Hari confesses to having quite a stash of books on terrorism himself (not totally unrelated to the fact, I suppose, that he was researching a novel on the topic, My Revolutions).
On Samima Malik's case he says:
I have no idea whether Malik was giving material support to terrorists, or intending to become a suicide bomber. It certainly seems reasonable that she came to the attention of the authorities. However, we're now in the grip of our own terrorist panic, and rationality seems to be ebbing away. We seem to have accepted the principle that it should be illegal to think, read and write certain things. Incitement to violence is rightly criminalised, but what about imagining violence? It's hard not to link Malik's poems to other trends - the push for ever-widening hate speech laws, the calls for writers like Monica Ali to be "careful" about how they represent the world. We are being taught to be circumspect. How long before it's suggested we should shut up altogether?There's a lot happening in Britain that deeply worries me ... and it doesn't have to do with terrorism.
3 comments:
"We seem to have accepted the principle that it should be illegal to think, read and write certain things."

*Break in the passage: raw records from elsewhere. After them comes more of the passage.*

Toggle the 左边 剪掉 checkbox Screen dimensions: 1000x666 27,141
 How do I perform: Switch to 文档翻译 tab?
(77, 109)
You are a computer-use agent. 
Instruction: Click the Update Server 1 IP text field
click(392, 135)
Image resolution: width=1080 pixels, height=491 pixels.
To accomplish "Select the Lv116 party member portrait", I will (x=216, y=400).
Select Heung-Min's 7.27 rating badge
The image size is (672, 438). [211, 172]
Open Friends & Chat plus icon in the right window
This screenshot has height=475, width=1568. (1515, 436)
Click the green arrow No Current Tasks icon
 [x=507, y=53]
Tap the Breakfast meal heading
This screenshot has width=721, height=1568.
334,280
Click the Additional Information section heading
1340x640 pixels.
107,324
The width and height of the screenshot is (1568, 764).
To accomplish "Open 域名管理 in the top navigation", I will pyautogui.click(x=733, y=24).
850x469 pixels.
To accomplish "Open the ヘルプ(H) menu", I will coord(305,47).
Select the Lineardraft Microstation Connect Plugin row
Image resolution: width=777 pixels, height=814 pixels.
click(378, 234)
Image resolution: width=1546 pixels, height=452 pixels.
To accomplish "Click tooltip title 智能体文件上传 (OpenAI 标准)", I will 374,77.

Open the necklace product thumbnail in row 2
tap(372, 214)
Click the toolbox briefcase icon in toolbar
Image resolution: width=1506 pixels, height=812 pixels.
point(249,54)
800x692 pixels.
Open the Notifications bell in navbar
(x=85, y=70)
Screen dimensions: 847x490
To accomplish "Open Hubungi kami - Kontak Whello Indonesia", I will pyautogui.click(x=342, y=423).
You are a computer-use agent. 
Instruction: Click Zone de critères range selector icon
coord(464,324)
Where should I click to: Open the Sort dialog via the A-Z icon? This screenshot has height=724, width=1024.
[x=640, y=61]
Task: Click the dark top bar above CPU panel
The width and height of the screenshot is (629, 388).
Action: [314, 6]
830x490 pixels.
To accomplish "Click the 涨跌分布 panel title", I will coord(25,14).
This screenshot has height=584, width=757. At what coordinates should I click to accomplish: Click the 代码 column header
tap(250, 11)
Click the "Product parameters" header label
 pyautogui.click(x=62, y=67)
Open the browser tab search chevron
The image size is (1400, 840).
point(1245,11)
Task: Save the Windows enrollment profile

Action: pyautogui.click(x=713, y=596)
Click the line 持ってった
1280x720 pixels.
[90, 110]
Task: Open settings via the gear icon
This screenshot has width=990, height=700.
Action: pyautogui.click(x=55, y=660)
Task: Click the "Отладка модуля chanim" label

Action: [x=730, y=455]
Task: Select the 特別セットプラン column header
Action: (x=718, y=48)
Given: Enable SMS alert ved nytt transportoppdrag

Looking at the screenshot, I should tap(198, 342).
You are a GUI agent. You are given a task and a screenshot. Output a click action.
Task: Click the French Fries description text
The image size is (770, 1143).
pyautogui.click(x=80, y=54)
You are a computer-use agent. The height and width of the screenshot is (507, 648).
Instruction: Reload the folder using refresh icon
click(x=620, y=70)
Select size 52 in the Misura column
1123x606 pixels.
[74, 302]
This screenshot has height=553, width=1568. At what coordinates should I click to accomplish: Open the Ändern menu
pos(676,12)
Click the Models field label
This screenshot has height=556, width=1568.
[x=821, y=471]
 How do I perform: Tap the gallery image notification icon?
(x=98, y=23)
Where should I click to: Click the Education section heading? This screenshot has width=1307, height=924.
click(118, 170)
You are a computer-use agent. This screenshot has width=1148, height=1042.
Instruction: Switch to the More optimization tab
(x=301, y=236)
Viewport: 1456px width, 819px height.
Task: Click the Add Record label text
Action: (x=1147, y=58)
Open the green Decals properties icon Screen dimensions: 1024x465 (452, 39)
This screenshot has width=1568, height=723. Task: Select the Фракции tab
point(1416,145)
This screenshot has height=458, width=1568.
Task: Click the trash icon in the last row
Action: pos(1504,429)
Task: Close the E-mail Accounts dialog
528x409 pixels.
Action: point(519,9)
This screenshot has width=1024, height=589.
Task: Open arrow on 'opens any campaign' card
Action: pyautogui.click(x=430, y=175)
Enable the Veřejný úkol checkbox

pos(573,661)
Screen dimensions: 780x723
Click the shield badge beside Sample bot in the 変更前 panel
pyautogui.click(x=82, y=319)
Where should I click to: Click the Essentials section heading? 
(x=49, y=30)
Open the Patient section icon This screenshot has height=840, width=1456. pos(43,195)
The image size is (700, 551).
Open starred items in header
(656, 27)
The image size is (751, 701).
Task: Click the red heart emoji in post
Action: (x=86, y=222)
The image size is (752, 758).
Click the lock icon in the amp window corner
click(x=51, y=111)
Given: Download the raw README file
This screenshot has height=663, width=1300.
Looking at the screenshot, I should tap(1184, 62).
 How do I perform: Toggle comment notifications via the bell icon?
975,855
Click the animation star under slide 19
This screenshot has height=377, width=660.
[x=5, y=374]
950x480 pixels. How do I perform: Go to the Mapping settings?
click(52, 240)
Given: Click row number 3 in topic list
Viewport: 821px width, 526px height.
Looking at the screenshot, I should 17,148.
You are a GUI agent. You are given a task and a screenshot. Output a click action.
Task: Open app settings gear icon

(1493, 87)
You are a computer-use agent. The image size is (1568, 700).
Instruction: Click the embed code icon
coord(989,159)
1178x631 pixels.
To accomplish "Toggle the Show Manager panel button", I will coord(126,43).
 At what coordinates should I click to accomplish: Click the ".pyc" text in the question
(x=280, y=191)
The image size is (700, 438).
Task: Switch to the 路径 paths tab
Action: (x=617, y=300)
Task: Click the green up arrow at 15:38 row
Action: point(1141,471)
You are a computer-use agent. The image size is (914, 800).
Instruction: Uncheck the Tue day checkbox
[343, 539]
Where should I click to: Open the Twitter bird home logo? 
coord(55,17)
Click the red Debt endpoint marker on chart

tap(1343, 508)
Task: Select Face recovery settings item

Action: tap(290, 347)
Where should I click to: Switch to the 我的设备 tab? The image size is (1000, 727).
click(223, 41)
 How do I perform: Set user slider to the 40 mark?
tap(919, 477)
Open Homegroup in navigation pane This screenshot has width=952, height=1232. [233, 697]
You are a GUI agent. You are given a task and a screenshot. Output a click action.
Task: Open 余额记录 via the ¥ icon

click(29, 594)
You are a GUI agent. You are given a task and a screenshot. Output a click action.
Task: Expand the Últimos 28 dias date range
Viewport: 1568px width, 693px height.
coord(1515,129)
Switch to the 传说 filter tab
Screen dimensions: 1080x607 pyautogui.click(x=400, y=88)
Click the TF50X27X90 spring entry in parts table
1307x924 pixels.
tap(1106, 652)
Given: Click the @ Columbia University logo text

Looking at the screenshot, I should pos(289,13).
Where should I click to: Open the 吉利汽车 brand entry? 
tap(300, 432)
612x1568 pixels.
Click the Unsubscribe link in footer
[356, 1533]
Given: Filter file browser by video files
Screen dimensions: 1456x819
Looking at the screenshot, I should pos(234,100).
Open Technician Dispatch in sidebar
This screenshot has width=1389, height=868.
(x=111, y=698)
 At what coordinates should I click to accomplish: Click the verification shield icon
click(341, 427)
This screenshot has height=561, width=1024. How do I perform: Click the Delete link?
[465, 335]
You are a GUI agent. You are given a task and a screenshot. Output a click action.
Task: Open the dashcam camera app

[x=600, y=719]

This is true, and disturbing.
Then again I do find that her reading material equally disturbing.
The question is, at what point is it considered dangerous? And what should be done?
i find it disturbing too ... and the fact she was working at the airport!
i don't know the answer to this. it tests the limits, doesn't it?
trouble is the precedents that it sets and the knock-on implications for everyone else
am beginning to understand just how muddy some of these freedom of speech issues are.
Well now you know. Personally, I think "disturbing" is good. If you don't talk about it, it still exists. What's disturbing is that it's being done, not that it's being described. Actions that are disturbing don't stop being disturbing if no one says anything about them.